Exercise goal
Print the line containing "You are a computer-use" and all lines after it, unchanged, through the end of the data. Leave the pictures out.

Stored items

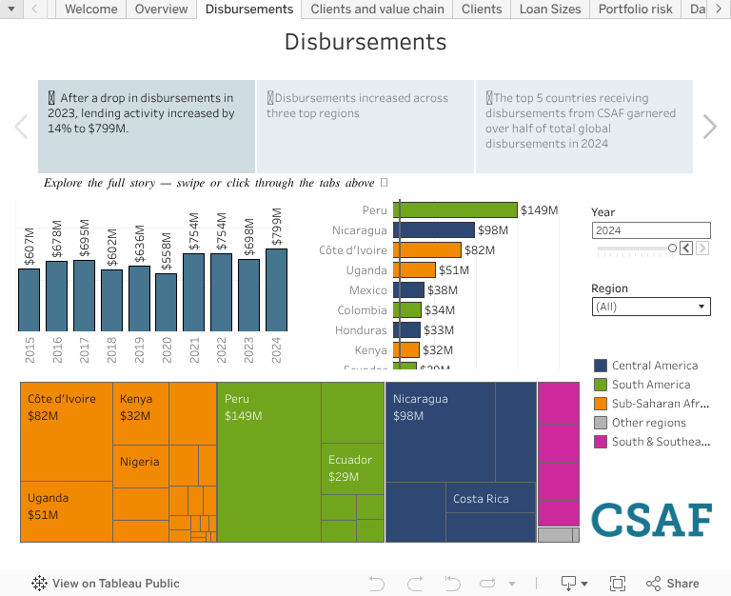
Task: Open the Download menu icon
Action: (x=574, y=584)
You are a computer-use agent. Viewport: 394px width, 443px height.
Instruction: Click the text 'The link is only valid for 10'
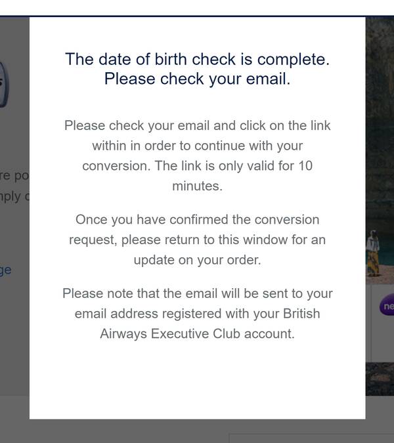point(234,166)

Response box
You are a computer-use agent. Viewport: 394px width, 443px height.
Instruction: Click the text 'The link is only valid for 10'
point(234,166)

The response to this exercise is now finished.